Tara at Scarborough Seashells is making Pesto for us today! I love that fact that this can be froze to be enjoyed at a later time!
Thank you Tara for sharing this with us! I hope you all visit Tara’s wonderful blog. You should see the gorgeous jewelry she makes! Okay, on to this yummy recipe!
(this makes 2 batches, so I only used half my ingredients at a time)
4 packed cups fresh basil leaves
2 cups fresh parsley
8 cloves of garlic
2/3 cup pine nuts
1 cup extra virgin olive oil, plus a little extra for drizzling
2 TBSP lemon juice
zest of 1 lemon
3/4 cup grated parmesan cheese
salt and pepper to taste
This recipe is so simple:
Toast the pine nuts over medium high heat until oils begin to release and they become golden brown (about 3 minutes). Set them aside to cool while you prepare your other ingredients.
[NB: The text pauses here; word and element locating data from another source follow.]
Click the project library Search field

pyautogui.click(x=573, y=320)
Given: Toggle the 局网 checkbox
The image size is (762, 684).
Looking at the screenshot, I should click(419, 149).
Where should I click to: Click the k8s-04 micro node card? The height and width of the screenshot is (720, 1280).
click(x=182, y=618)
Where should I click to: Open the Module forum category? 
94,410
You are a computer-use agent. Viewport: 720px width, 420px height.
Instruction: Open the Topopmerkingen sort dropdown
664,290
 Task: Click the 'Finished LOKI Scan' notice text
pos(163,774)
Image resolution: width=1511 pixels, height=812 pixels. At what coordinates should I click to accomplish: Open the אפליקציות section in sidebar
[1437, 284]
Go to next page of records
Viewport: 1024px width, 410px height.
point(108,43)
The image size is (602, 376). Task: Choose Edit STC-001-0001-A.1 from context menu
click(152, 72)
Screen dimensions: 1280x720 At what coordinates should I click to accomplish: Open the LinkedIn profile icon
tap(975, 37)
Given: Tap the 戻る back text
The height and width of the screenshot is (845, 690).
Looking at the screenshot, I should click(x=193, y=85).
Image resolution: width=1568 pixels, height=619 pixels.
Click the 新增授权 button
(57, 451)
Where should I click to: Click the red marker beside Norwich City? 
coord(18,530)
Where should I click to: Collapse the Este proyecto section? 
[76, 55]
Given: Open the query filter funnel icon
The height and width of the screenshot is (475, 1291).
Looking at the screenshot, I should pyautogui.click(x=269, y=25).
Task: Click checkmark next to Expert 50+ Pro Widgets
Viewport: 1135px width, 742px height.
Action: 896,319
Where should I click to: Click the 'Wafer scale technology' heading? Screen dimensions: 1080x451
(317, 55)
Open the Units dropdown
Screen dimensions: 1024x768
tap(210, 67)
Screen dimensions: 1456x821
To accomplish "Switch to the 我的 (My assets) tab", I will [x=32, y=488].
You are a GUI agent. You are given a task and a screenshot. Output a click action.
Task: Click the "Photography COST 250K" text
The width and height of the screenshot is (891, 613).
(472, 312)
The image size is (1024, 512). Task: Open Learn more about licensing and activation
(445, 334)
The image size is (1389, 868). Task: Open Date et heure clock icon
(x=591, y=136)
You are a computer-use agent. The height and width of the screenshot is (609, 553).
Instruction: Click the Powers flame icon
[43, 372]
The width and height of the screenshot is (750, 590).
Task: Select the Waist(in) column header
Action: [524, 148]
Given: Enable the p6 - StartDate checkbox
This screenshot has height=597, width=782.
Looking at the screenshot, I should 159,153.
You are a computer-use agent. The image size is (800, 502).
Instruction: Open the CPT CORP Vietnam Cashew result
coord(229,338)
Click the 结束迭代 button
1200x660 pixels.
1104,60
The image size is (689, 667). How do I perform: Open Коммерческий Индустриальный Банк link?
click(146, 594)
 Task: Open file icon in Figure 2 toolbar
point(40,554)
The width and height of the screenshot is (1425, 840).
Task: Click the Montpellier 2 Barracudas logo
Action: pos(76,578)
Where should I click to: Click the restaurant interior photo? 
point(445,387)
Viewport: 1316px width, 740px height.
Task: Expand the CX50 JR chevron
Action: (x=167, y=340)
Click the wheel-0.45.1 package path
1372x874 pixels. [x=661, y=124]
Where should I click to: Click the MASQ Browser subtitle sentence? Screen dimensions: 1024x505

Add all ingredients -except parmesan cheese- to your blender and blend until smooth. Add more olive oil at a slow drizzle or a TBSP or 2 of water to thin out if necessary.
If you are eating fresh, pour into a bowl, stir in the parmesan cheese and serve immediately.
If you are planning to freeze, leave the cheese out until ready to thaw and use. Pour your mixture into an air tight container.
Drizzle a bit more olive oil on top of the pesto, place a piece of wax paper or plastic wrap directly on top of the sauce to keep the air out and then freeze for up to 3 months.